Kisah perkenalanku dengannya dimulai saat aku mencari murid Lesku.

Sekalipun itu kali pertama jumpa, ia langsung memberikan sebuah pemberian ke tanganku.
Aku kaget dia berikan hasil tanaman dari ladangnya ke tanganku.
Padahal, dia belum kenal aku itu siapa. Dia langsung berikan aku hasil ladangnya.
Kemurahan hatinya buatku ingat semasa kecil di Samosir, orang-orang di kampung itu sangat murah hati.
Apa saja makanan di rumah mereka, akan dibagikan ke tamu bahkan kepada orang yang tidak dikenal.
Itu buat kita merasa istimewa, nyaman dan merasa dikasihi.
Wanita Batak Kini
Sifat yang dimiliki wanita Batak kini bervariasi.

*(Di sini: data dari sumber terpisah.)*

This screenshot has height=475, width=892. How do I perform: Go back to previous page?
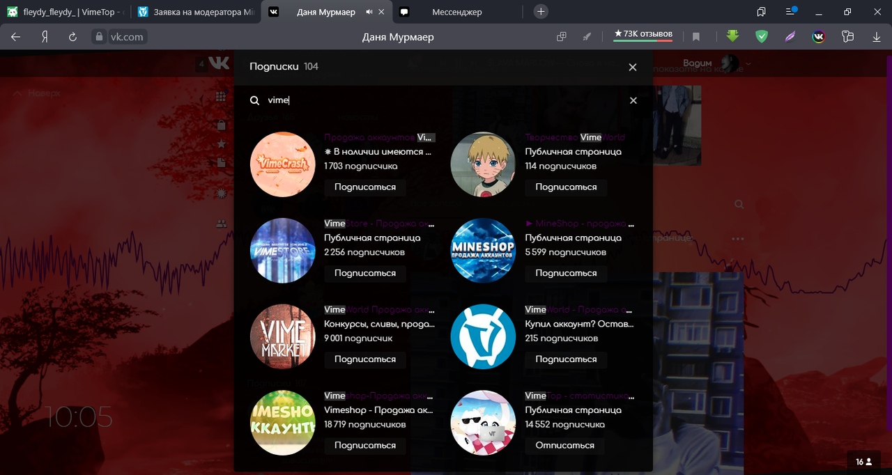[x=15, y=37]
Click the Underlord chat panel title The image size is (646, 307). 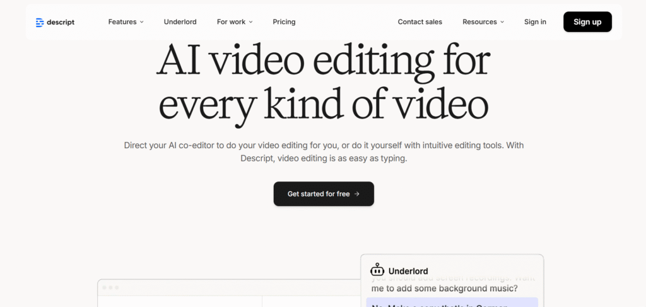[x=408, y=270]
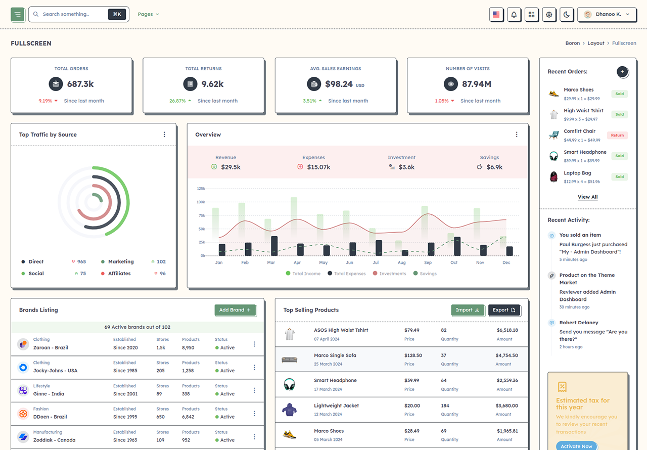Image resolution: width=647 pixels, height=450 pixels.
Task: Toggle the hamburger sidebar menu button
Action: (18, 15)
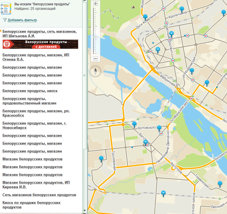
Task: Click the map pin above Кропоткина street label
Action: click(182, 9)
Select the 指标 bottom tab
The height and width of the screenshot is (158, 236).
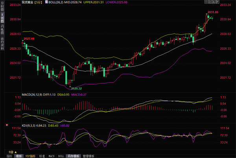click(9, 156)
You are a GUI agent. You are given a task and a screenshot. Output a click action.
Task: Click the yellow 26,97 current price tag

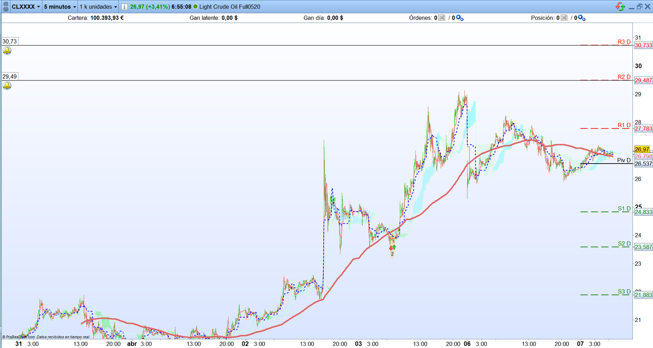pyautogui.click(x=642, y=149)
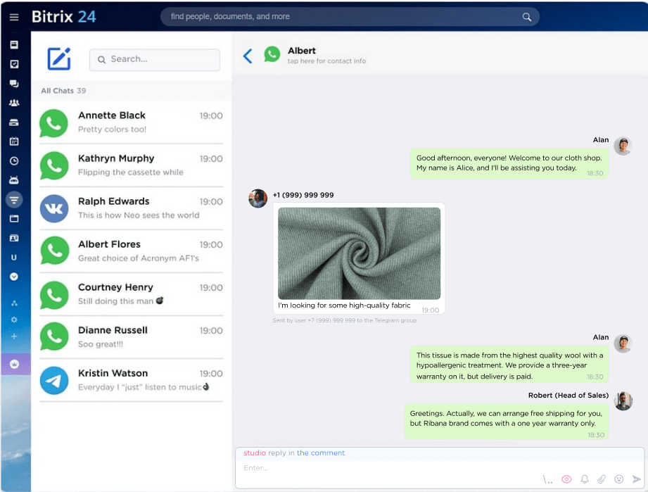Send the message with the arrow button
Image resolution: width=648 pixels, height=492 pixels.
(x=637, y=479)

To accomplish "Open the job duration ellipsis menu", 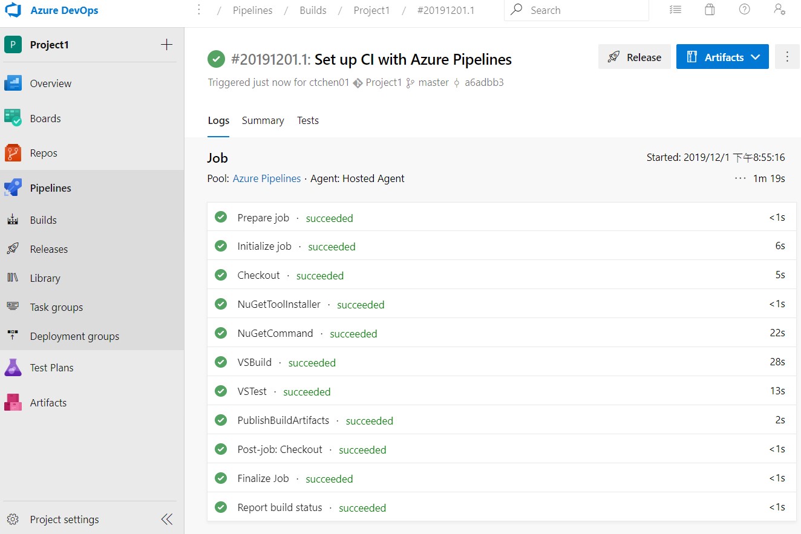I will click(739, 178).
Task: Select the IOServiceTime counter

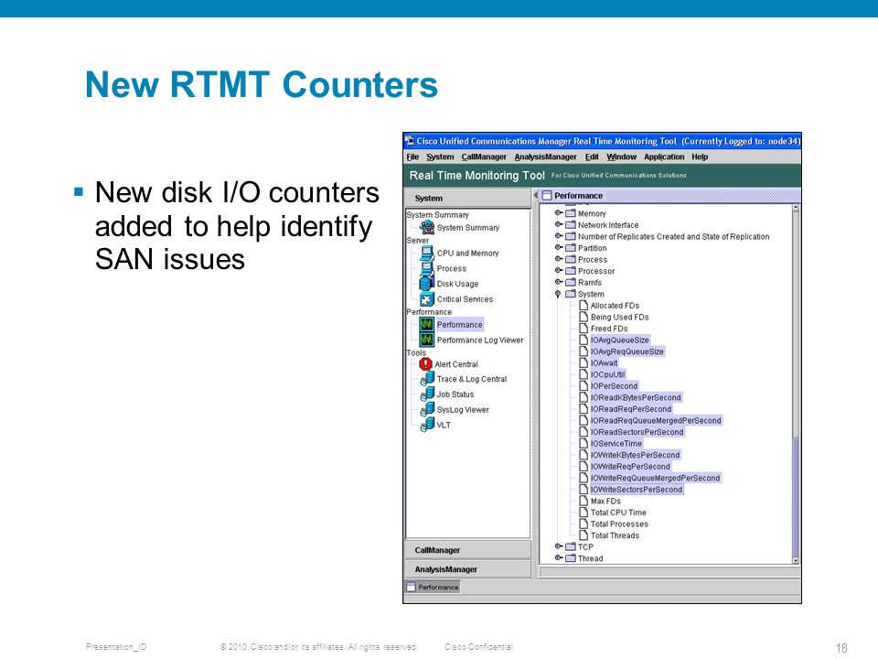Action: [x=616, y=443]
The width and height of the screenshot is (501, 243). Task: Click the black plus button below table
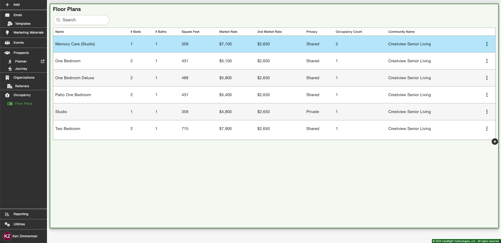[x=494, y=142]
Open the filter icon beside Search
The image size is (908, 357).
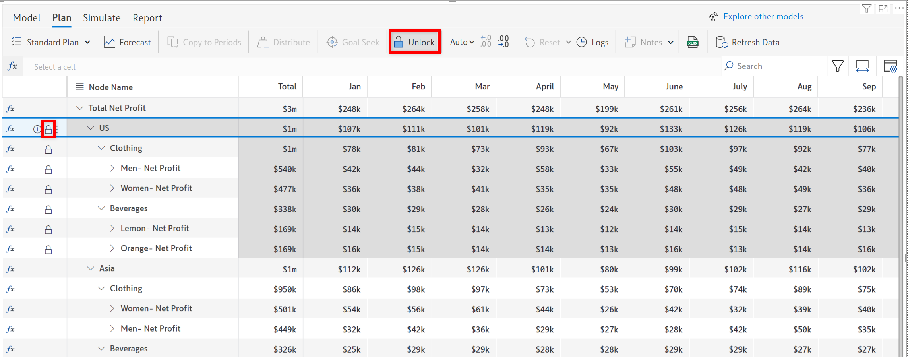(838, 66)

Pengaruh perubahan dunia yang begitu pesat.
Kemajuan pendidikan, teknologi, fashion dan lainnya memengaruhi kebiasaan wanita Batak.
Tapi sifat mandiri tetaplah menjadi ciri khas wanita Batak.
Untuk melihat bukti, datanglah ke Tanah Batak.
Dulu, ketulusan, kerja keras, kemandirian, dan sifat-sifat luhur lainnya mudah kita temukan di Tanah Batak.
Tidak heran jika sejumlah lagu Batak berisi perjuangan untuk anaknya dan tentang ketulusan hati.
Misalnya, Anakkonki do hamoraon di au, Dos do nakokna dan lagu Batak lainnya yang mengisahkan tentang kehidupan.
Masihkah sifat-sifat wanita Batak yang ku sebutkan di sini akan kita dapati sekarang ini?